On the receiving side of such scorn, the scholar-officials complained that they and their work were not seen as deserving of Company’s support, arguing that the Company “excels every other Government in its hatred of knowledge”. Thus, what started out as conciliation was no longer seen as relevant. “By the 1820s,” Ehrlich writes, “they [the Company directors] had reached the conclusion that they had little to gain politically from scholarly patronage”.

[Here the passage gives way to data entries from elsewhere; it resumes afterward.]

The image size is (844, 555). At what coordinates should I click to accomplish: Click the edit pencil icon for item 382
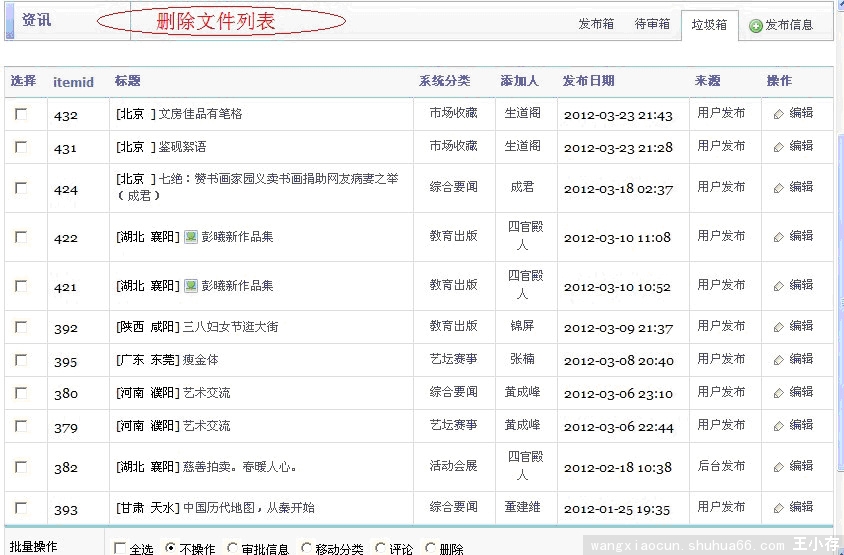[x=779, y=466]
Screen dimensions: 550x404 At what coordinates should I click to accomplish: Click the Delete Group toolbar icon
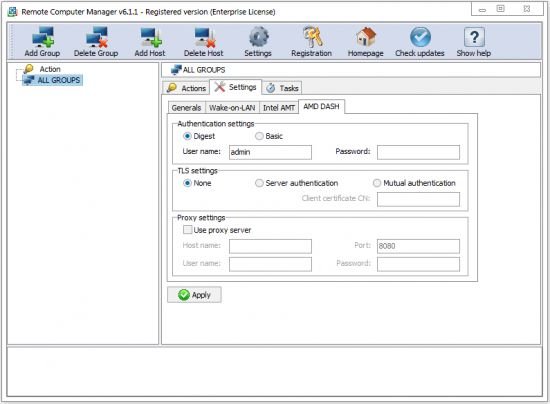pyautogui.click(x=96, y=37)
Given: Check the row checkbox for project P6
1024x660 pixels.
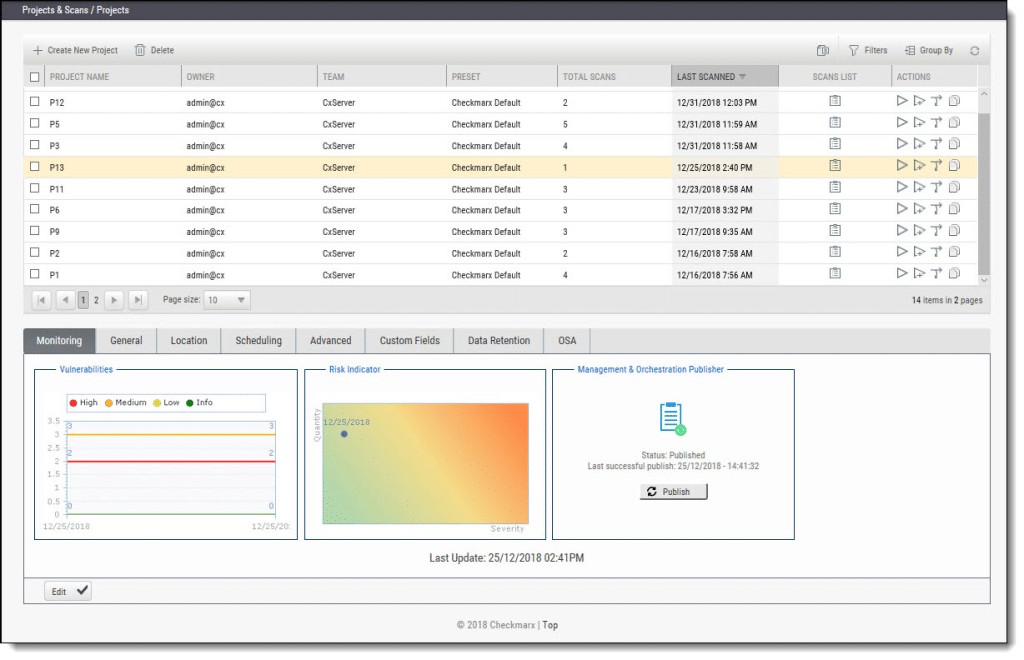Looking at the screenshot, I should [x=35, y=209].
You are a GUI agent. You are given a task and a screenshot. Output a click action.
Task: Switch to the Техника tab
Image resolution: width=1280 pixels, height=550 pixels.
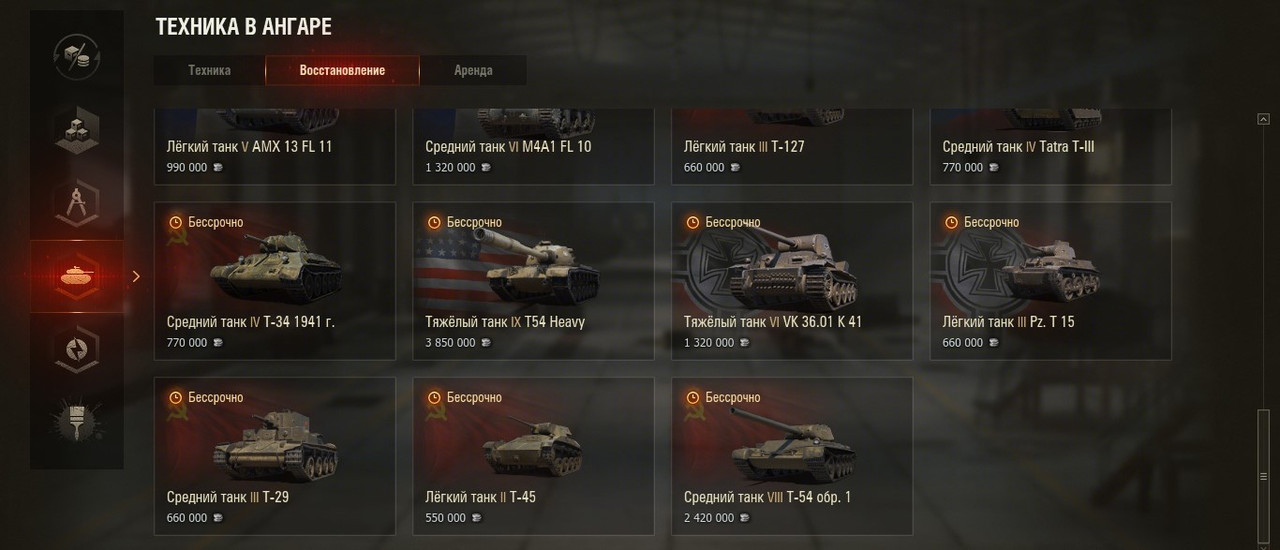pyautogui.click(x=209, y=70)
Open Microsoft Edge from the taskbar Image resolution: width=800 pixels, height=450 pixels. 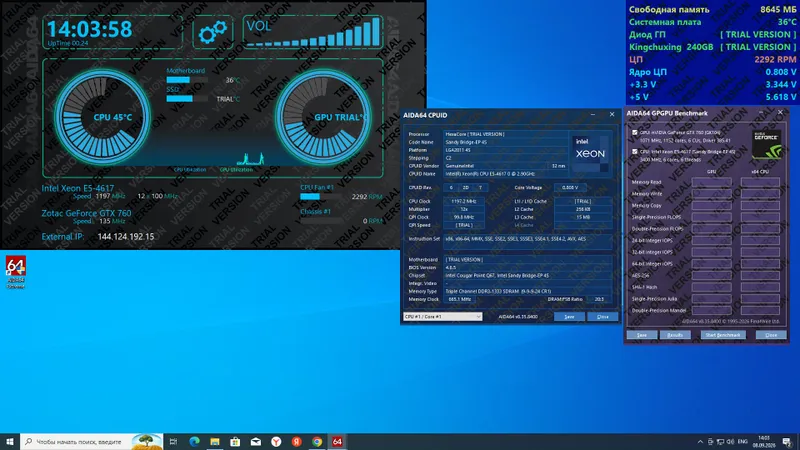194,441
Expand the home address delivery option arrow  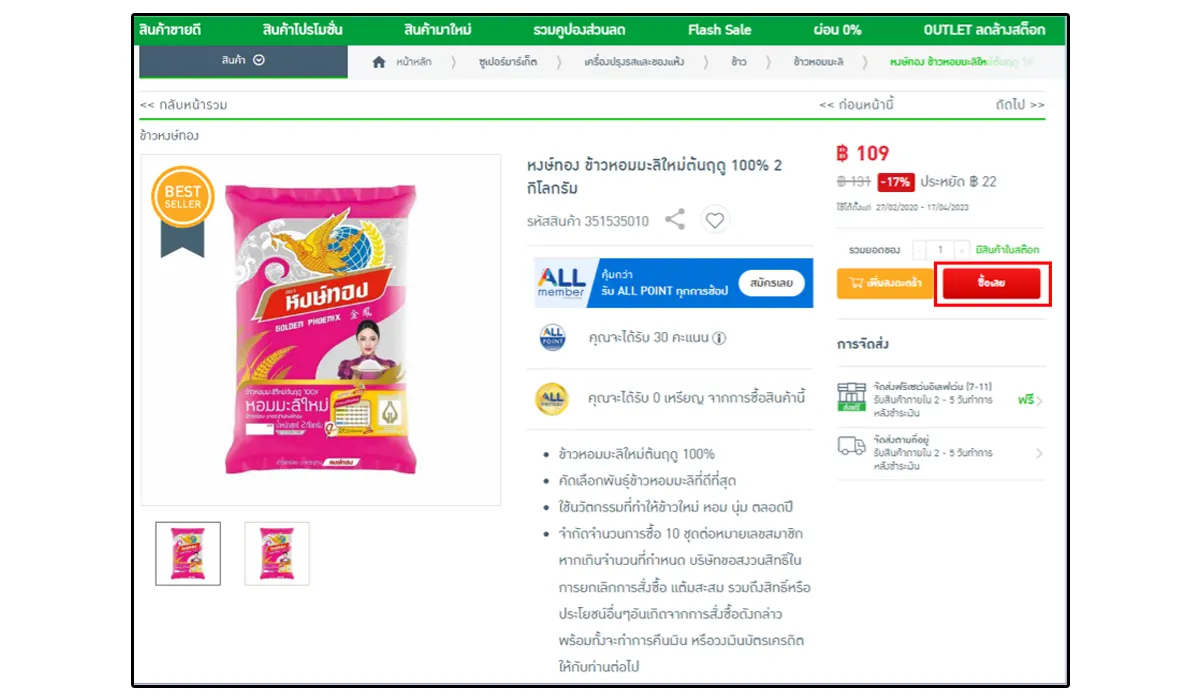pyautogui.click(x=1039, y=453)
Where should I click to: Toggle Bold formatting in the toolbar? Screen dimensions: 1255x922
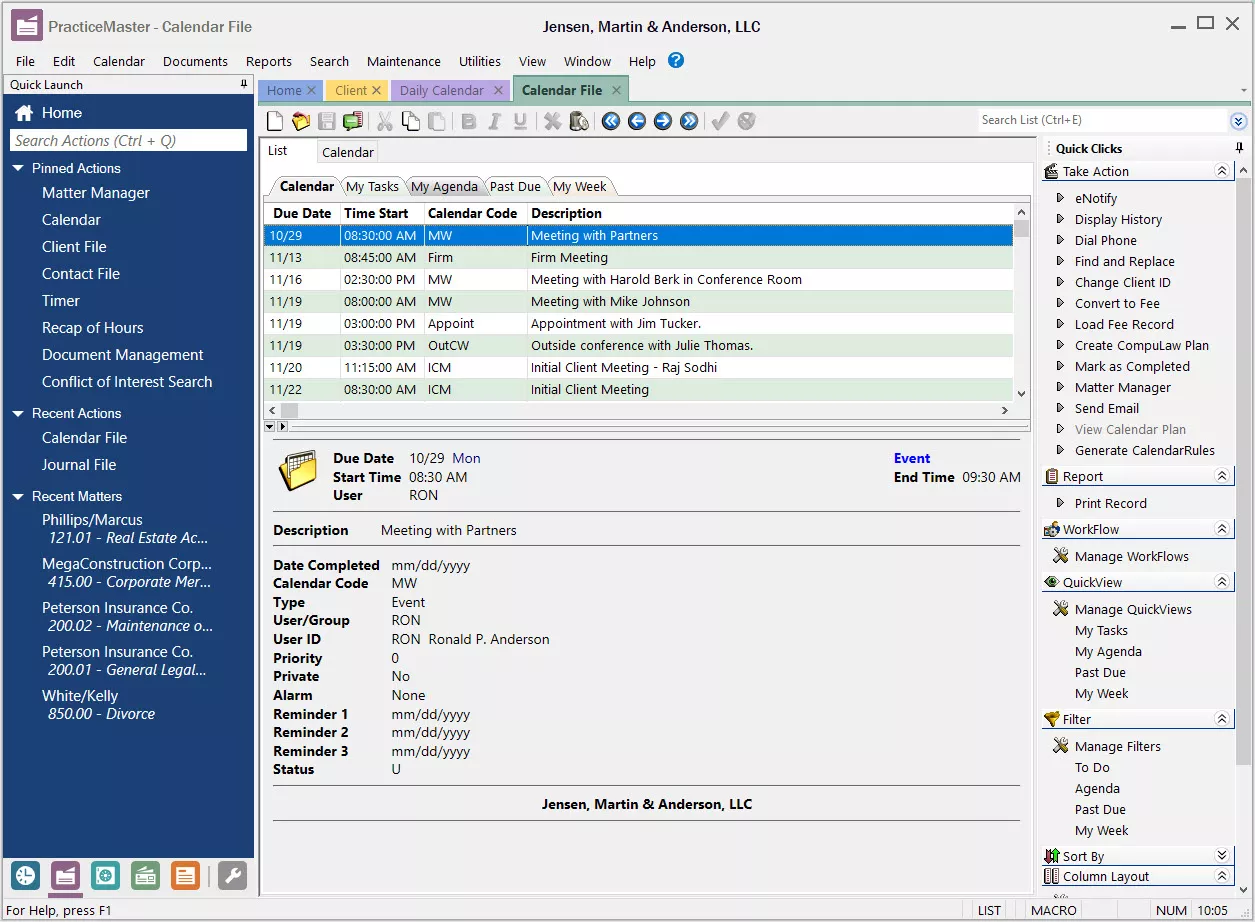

The question of education in India is generally seen as starting with Lord Macaulay’s 1835 Minute on Education in which he made a case for mass education in India by dismissing Indian knowledge as inferior to that of Europe. Without the policy of conciliation and the budget debates that preceded it, the 1835 minute seems to be a random entry point into education in India. Ehrlich reminds that Macaulay’s minute was shaped by the need to identify public education as a cause worthy of investment and also a means to respond to the older question of justifying the Company rule in India. Ehrlich circles back to the moment when the first questions about Company’s pretense to ruling as sovereign were raised and were again addressed with knowledge but at a mass level:
Pressure on the Company in Britain and India now came largely from “public opinion” as voiced in meetings, petitions, and the press. For all of these reasons, the debates on education were variegated and diffuse. Even so, they coalesced around the premise that the Company’s legitimacy was at stake and the question of how much it could hope to shape Indian society. The idea of conciliation regained prominence in these debates but also changed in meaning in several important ways. First, it no longer entailed patronizing scholar-officials, except as translators for education purposes. Second, it did entail patronizing Indian learned elites but increasingly to gain access to the wider populace. Thus, even many officials who advocated conciliation now described it as merely a temporary expedient. Mass education was held to be more in keeping with the character of a powerful state.
As a contribution to the history of knowledge, The East India Company and the Politics of Knowledge is a must-read for anyone looking for a scholarly but concise account of the colonial origins of education policy in India. It will also immensely help those researching the historical relationship between state and agencies bestowed with knowledge production by the state.
But some might also note that EIC knowledge activities have apparent echoes in statements made and activities undertaken by such “big tech” multinationals as Google. The author draws this analogy explicitly, perhaps in an effort to establish direct contemporary relevance. But the differences between Big Tech and the EIC are such that the analogy may be only skin-deep; echoes aside, the EIC is worth studying on its own account. The account Ehrlich has provided is likely to remind one not of the likes of Google—if anything, Big Tech is definitely interested in research and development—but of conversations happening in the academic institutions that have to decide which programs and departments ought to survive on campuses and which ones ought not.